In North Dakota, which leads the nation in barley production,
this year's crop was the smallest in more than a decade. A fungal
disease called scab has cost farmers in the Northern Plains an
estimated $2.6 billion in lost crops from 1991 through 1997 alone.
"Scab, for all practical purposes, has devastated the barley
industry in this state," said Ottem, a North Dakota farmer and
chairman of the state's Barley Council. "That's the only way we're
going to find the solution to all of our disease problems --
manipulating genes."
Barley is used to make beer, but scab-infested barley can affect
the taste and cause the beer to gush out of the bottle.
Genetic engineering involves manipulating the genes of a plant.
With the growing controversy over biotech food, some overseas
brewers already are refusing to buy grain genetically designed to
kill pests or withstand herbicides or disease.
In the United States, the brewing industry is still pinning its
hopes on a more conventional solution to scab.

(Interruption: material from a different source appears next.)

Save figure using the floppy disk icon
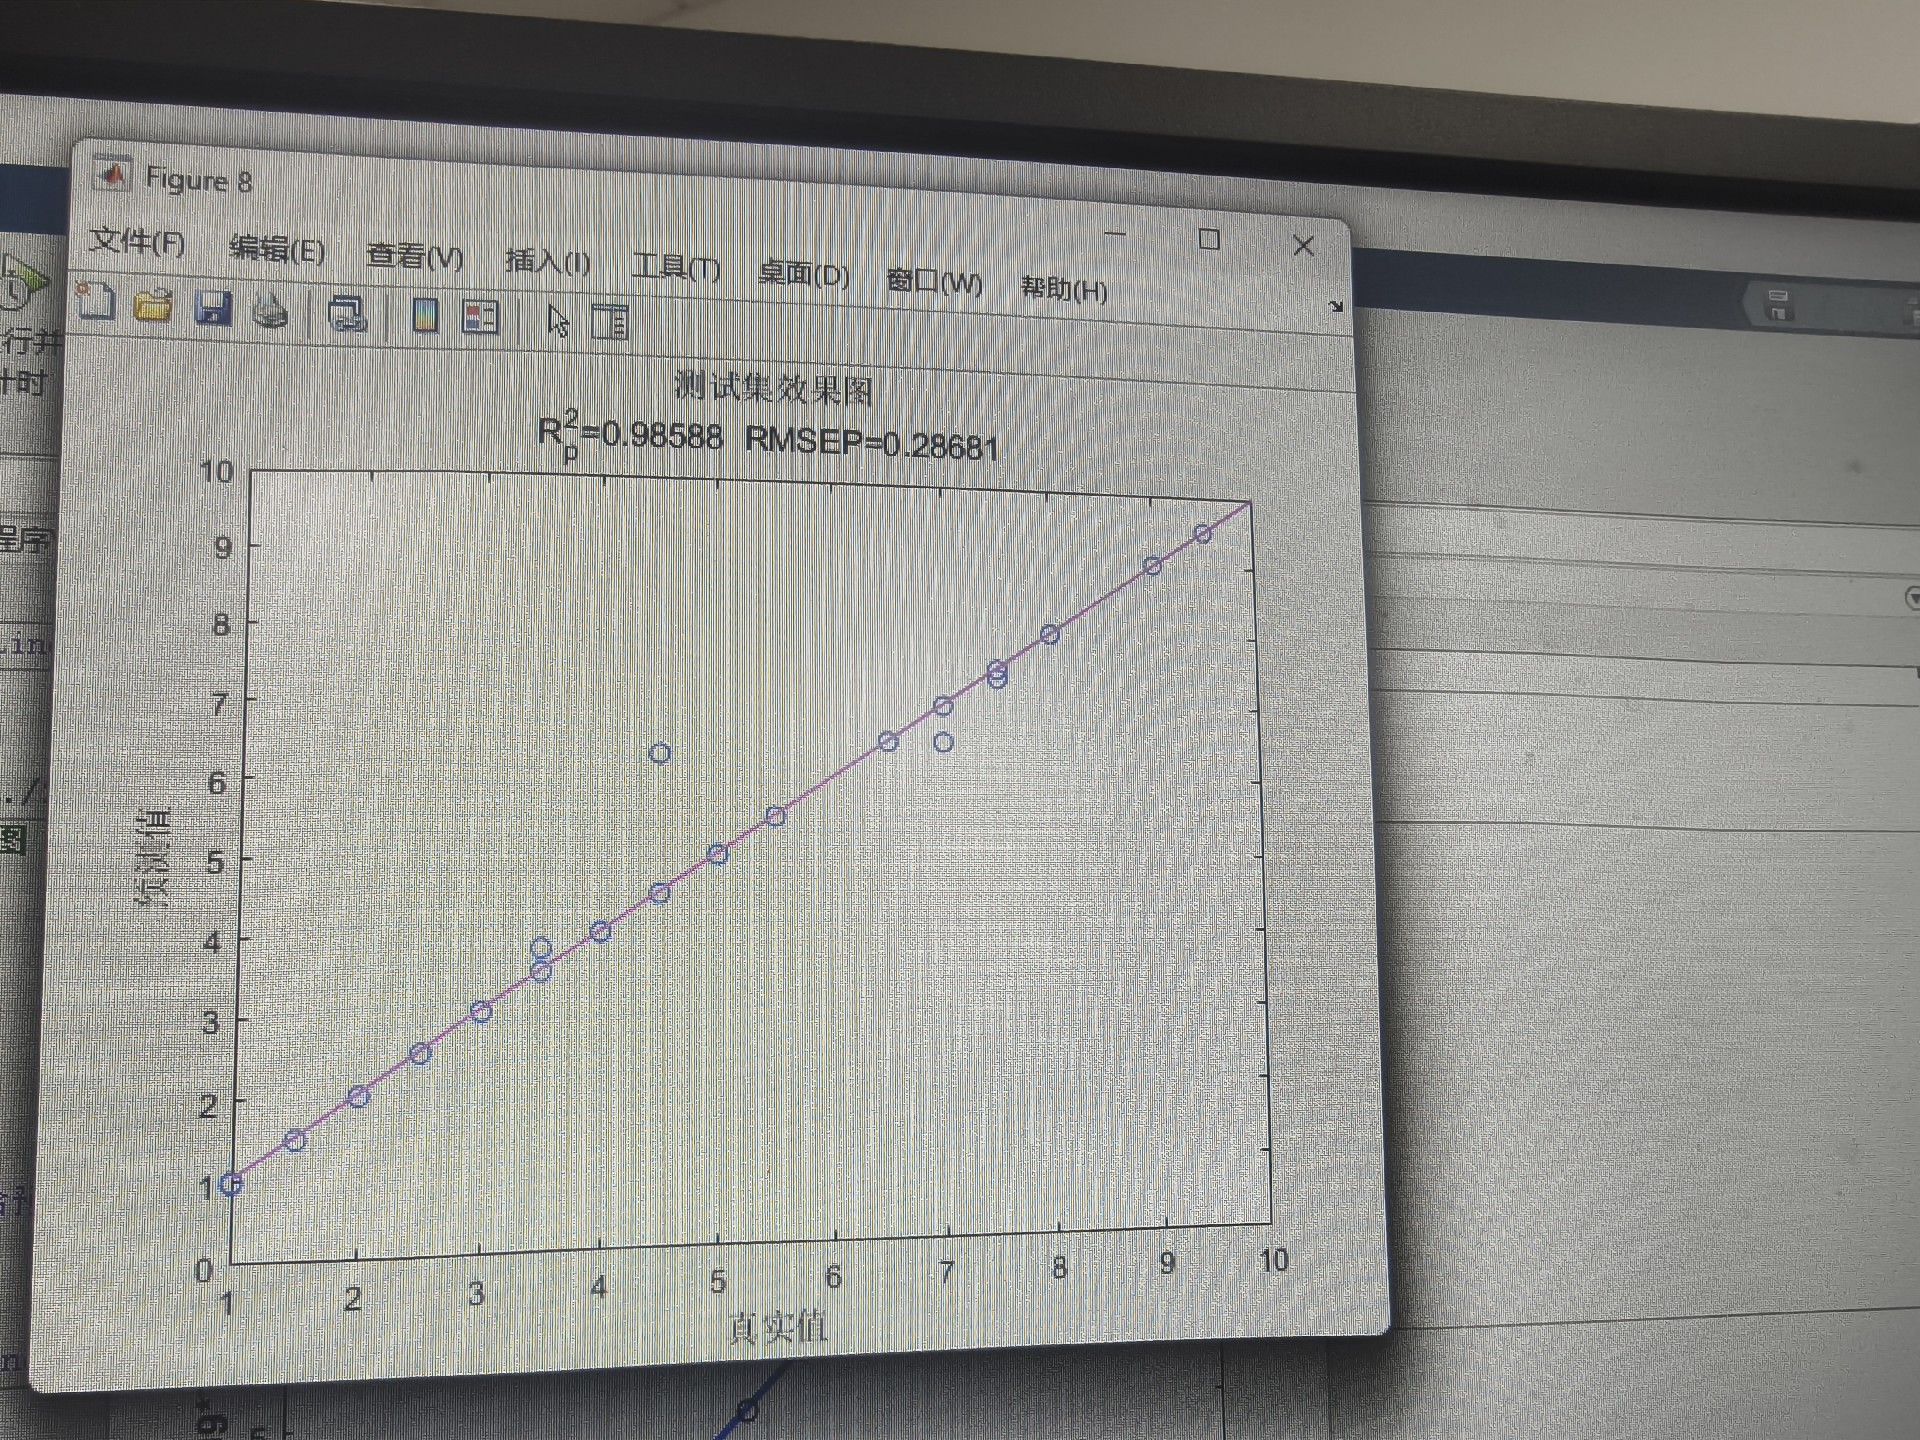coord(212,308)
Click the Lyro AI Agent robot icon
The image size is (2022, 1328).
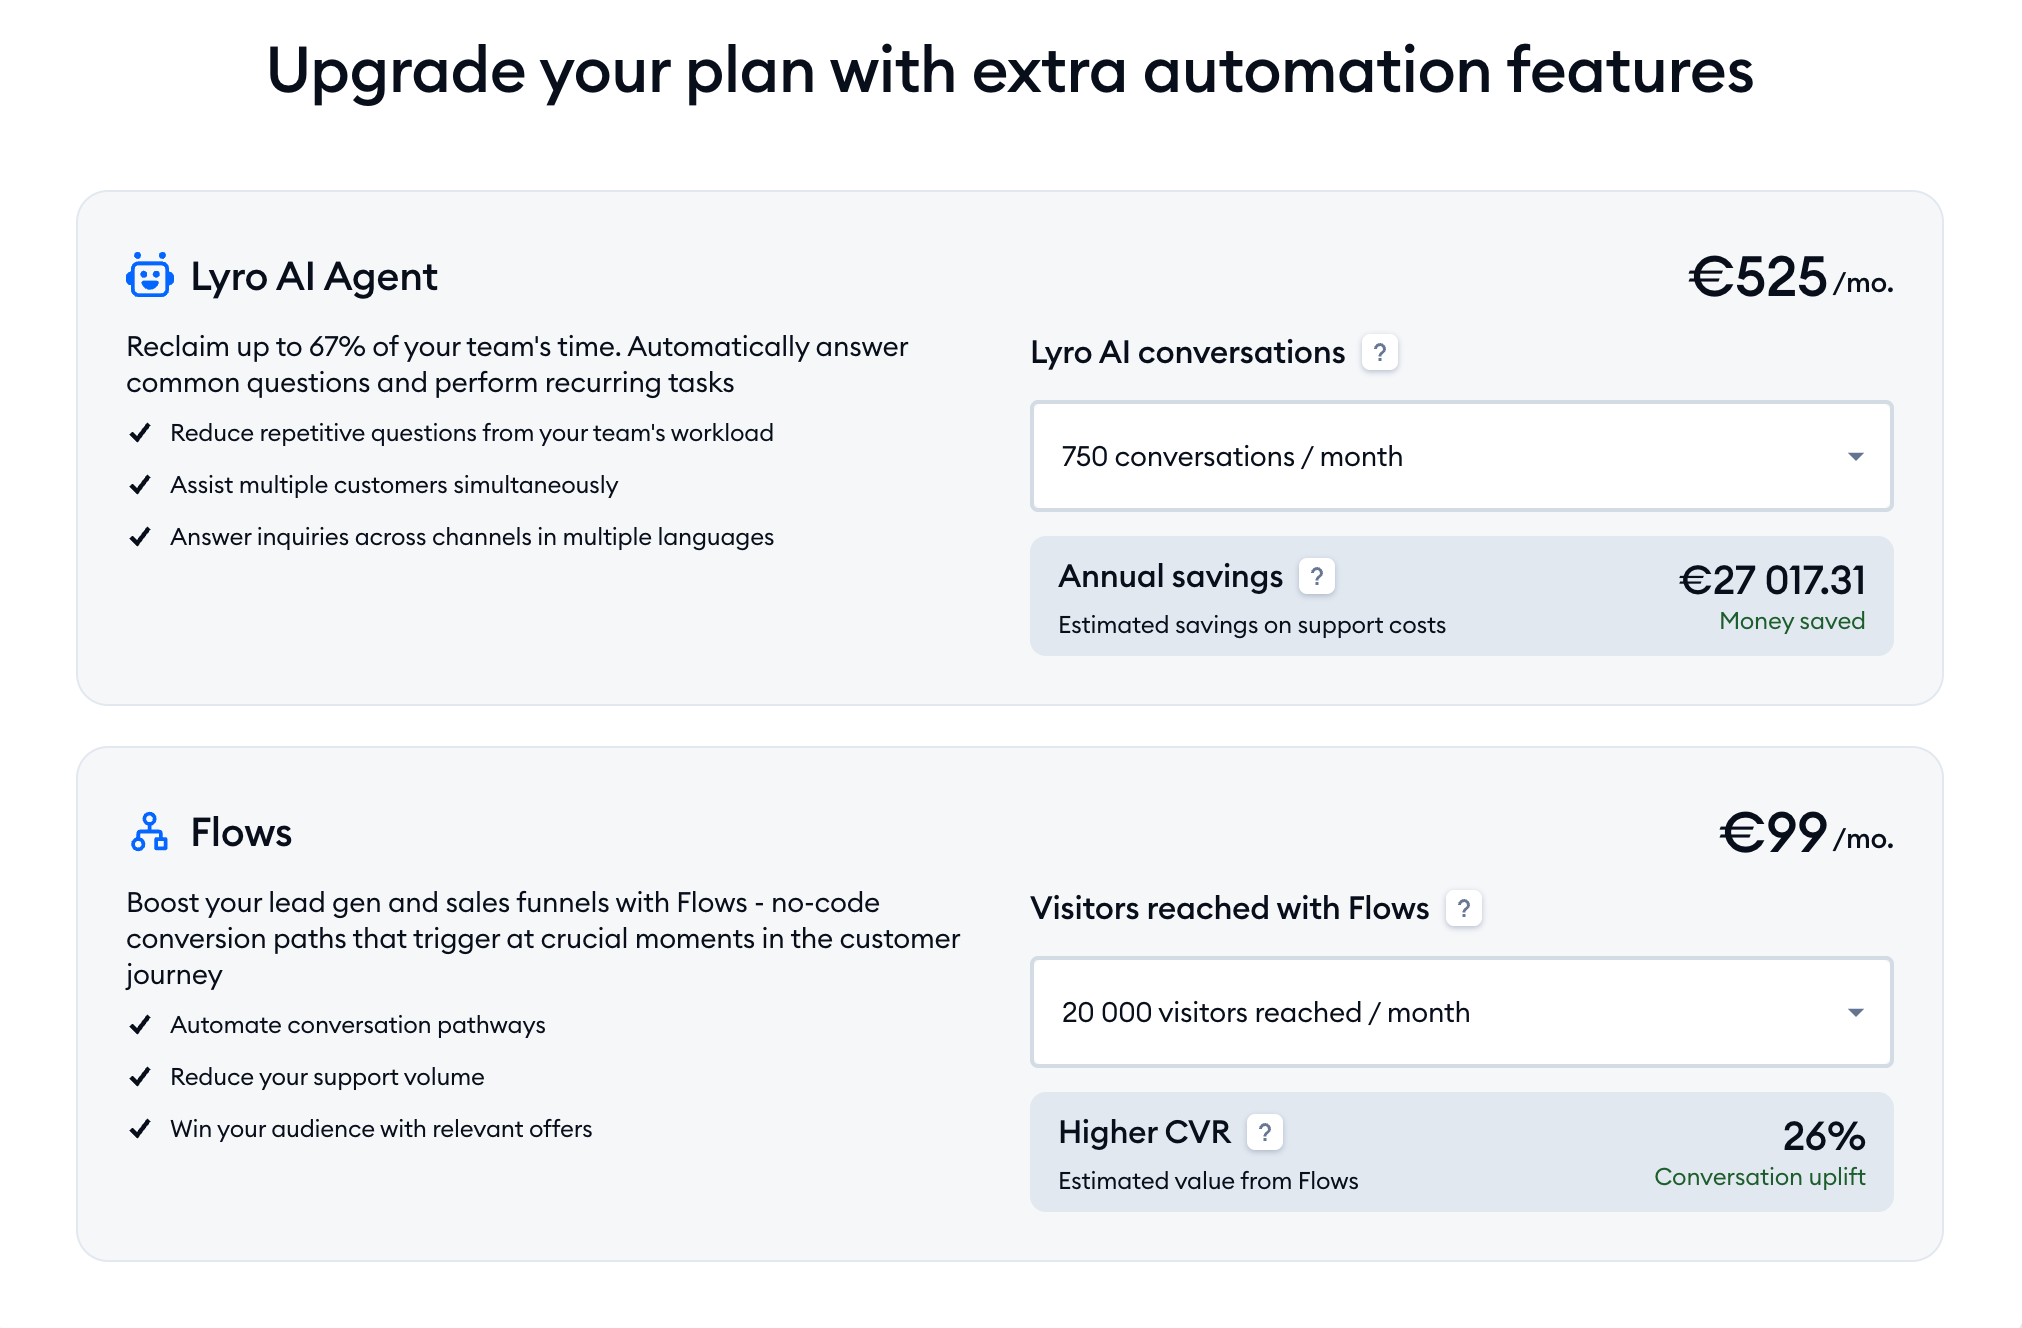tap(150, 276)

"The majority of (research) funds being expended are for
traditional breeding programs," said Mike Davis, president of the
American Malting Barley Association, a trade group for major
malting and brewing companies. "Our general thoughts are that
(biotech) research should be pursued as a possible avenue to solve
the scab problem."
At the U.S. Department of Agriculture's Agricultural Research
Service facility in Madison, Wis., molecular biologist Ronald
Skadsen is trying to create a barley that has antifungal genes in
the right place to ward off the scab fungus.
At the ARS facility in Fargo, N.D., geneticist Lynn Dahleen is
trying to insert genes into barley that will reduce the toxins
caused by scab.
Both say a biotech solution to scab could be as much as a decade
away.
"This particular disease has been a bigger challenge than
most," Dahleen said. "We don't have a single gene we can breed in
that will give resistance."
Ward, the wheat breeder, said it's too early to tell whether the
efforts of Dahleen, Skadsen and others will produce a barley immune
to scab.
"We would be remiss to ignore the opportunity to interrogate
these complex systems with these very eloquent approaches," he
said.
Brewers have come to rely more on barley from Canada and the
western United States, Davis said. But even if a biotech solution
to scab could be found, brewers probably would not rush to embrace
it, he said.
"If one was commercially developed, at that time it would have
to be thoroughly tested, and a decision made as to whether it could
be used," he said. "For any companies selling a food product,
they always weigh market considerations."